Upon review of the record, the Court finds that the Bankruptcy Court did not abuse its discretion. There was evidence that the value of the property was declining. The residence was valued at $486,000 in Debtor's schedule. However, in opposing Puget's motion for relief from stay several months later, Debtor valued the residence at $450,000. In addition, Puget provided evidence that Debtor had failed to make any payments since March of 2005. Debtor did not come forward with any evidence showing that there was in fact adequate protection. See In re Plumberex Specialty Products, 311 B.R. 551, 557 (Bankr. C.D. Cal. 2004) (explaining that once the movant establishes a prima facie case that cause exists for relief under § 362(d)(1), the burden shifts to the debtor to show that relief from the stay is unwarranted). Therefore, the Bankruptcy Court properly granted Puget's motion for relief from stay on the ground that Puget's interest in the residence was not adequately protected.*fn1

C. Puget was not Barred by Res Judicata from Moving for Relief from Stay

Debtors contend that the confirmation of the Plan had the res judicata effect of barring Puget from moving for relief from the stay.
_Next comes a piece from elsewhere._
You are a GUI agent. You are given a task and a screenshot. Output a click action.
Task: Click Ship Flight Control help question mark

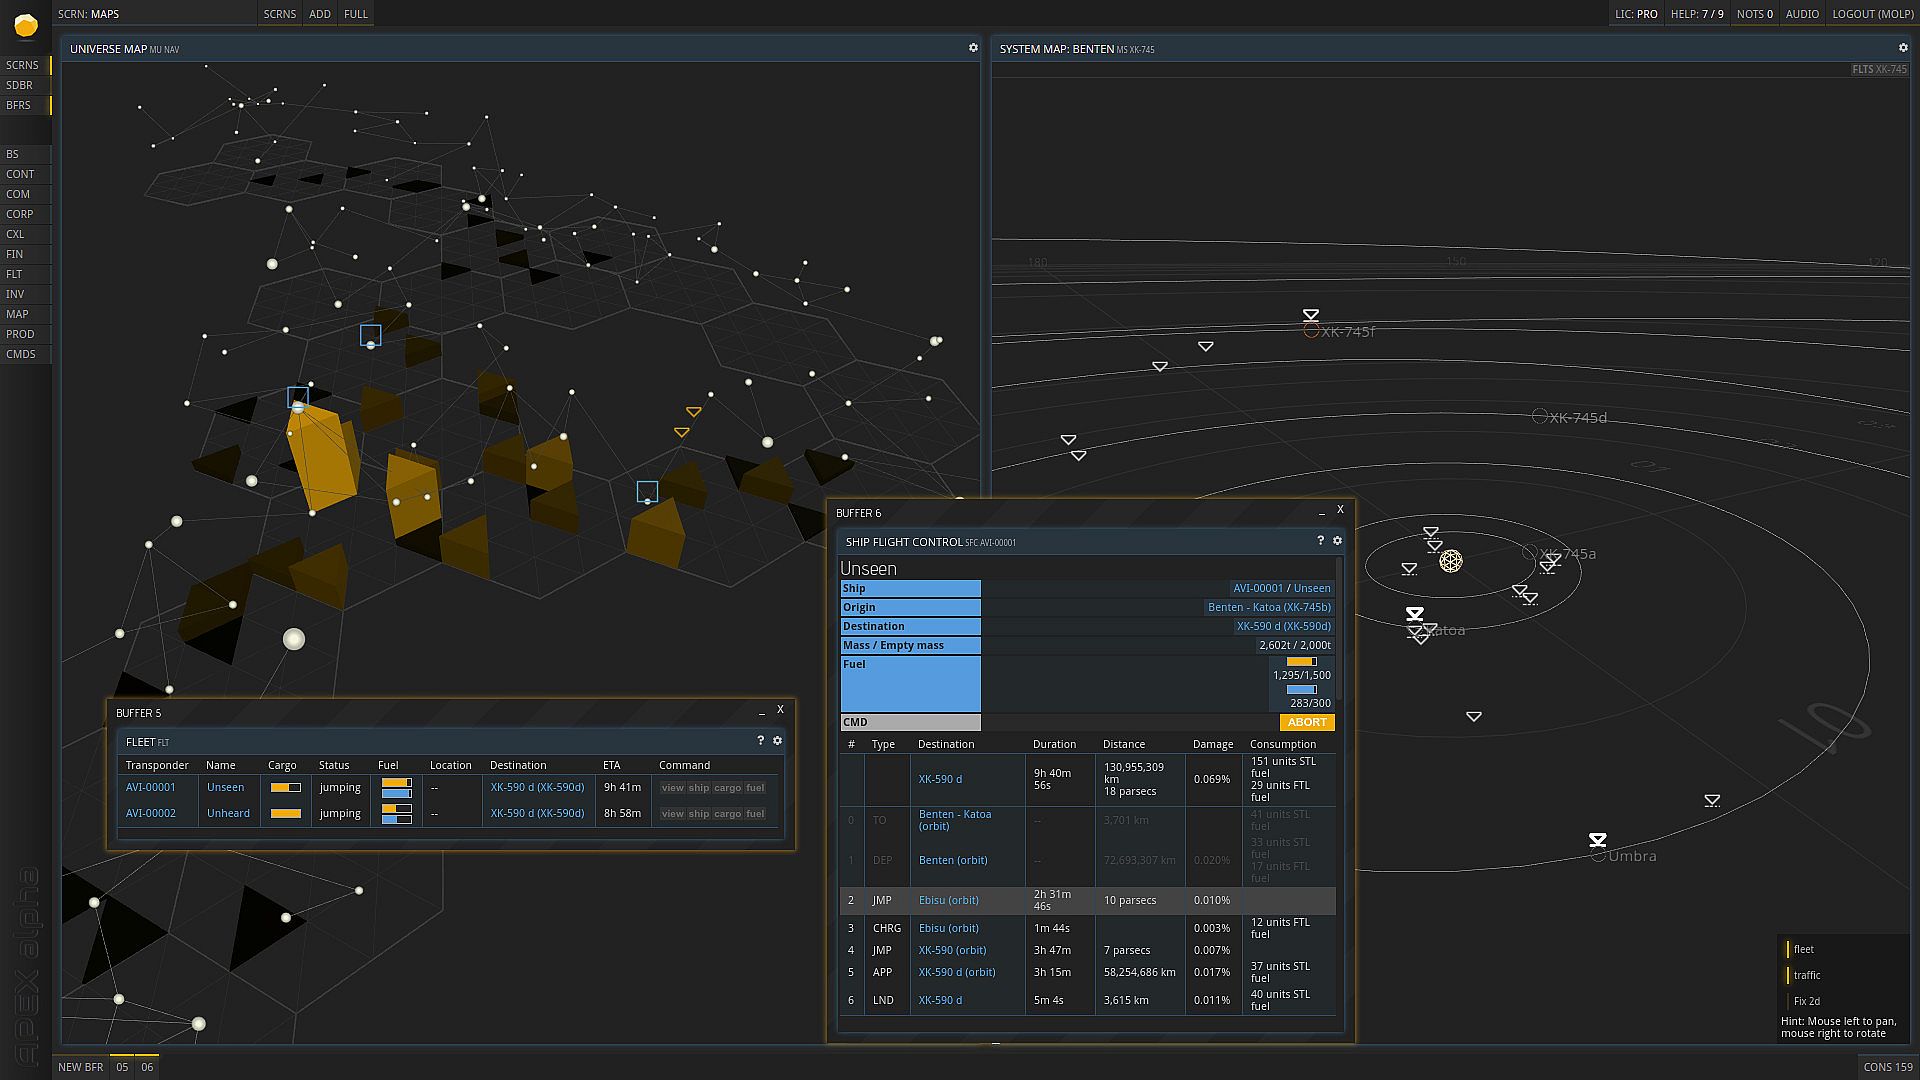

The Court disagrees.

In In re Evans, 30 B.R. 530 (9th Cir. B.A.P. 1983), the court held that the confirmation of a Chapter 13 plan barred a secured creditor from arguing that it was entitled to relief from the stay because there was no equity on the part of the debtors in their home. The court explained:

An order confirming a Chapter 13 plan is res judicata as to all justifiable issues which were or could have been decided at the confirmation hearing. Section 1327 precludes a creditor from asserting, after confirmation, any other interest than that provided for it in the confirmed plan. The issues of adequate protection, lack of equity, and necessity for a successful rehabilitation of the Chapter 13 debtor were all res judicata as of the confirmation of the plan.

Id. at 531 (citations omitted).

However, In In re Harlan, 783 F.2d 839 (9th Cir. B.A.P. 1986), the court found that a confirmed Chapter 13 plan did not preclude a creditor from moving for relief from the automatic stay on the ground that the debtor failed to make a balloon payment that became due under the terms of a promissory note after the plan's confirmation. Payments on this note, which was secured by deeds of trust, were not intended to be included in the plan. Because the plan did not reveal that the debtor planned to disregard the terms of the note, and the debtor's default was outside the terms of the plan, there was no reason for the creditor to object to the plan before its confirmation. Id. at 840. Therefore, res judicata did not bar the creditor from arguing cause for relief from stay.

Similarly, in In re Ellis, 60 B.R. 432 (9th Cir. B.A.P. 1985), the court held that a motion for relief from stay based on defaults in postconfirmation payments on a deed of trust was not barred by res judicata. The court distinguished Evans as holding that section 1327(a) "barred post-confirmation relief from stay based on grounds arising before confirmation." Id. at 434.

In this case, the Plan provided for monthly payments to Puget. Because Puget failed to file a timely claim, Puget could not receive payments under the Plan. However, Debtors failed to make any post-confirmation payments to Puget outside of the plan. Debtors' failure to make post-confirmation payments is a basis for relief that arose after confirmation. Therefore, Puget's argument for relief from stay could not have been raised at the confirmation hearing and is not barred by res judicata.

Debtors unconvincingly attempt to distinguish Ellis and Evans on the ground that the debtors in those cases were contractually obligated to make the missed post-confirmation payments. Although Debtor was not contractually obligated to make monthly payments in a certain amount, Debtor's residence is subject to a valid judgment lien, and the payments were necessary to protect Puget from a decrease in the value of the residence pending the stay. Accordingly, Debtor's failure to make post-confirmation payments was a legitimate ground for relief from the stay that was not precluded by the confirmation of the Plan.


For the reasons discussed above, the Court AFFIRMS the Bankruptcy Court's Order granting Puget's motion for relief from stay. The stay of the Bankruptcy Court's Order is hereby VACATED.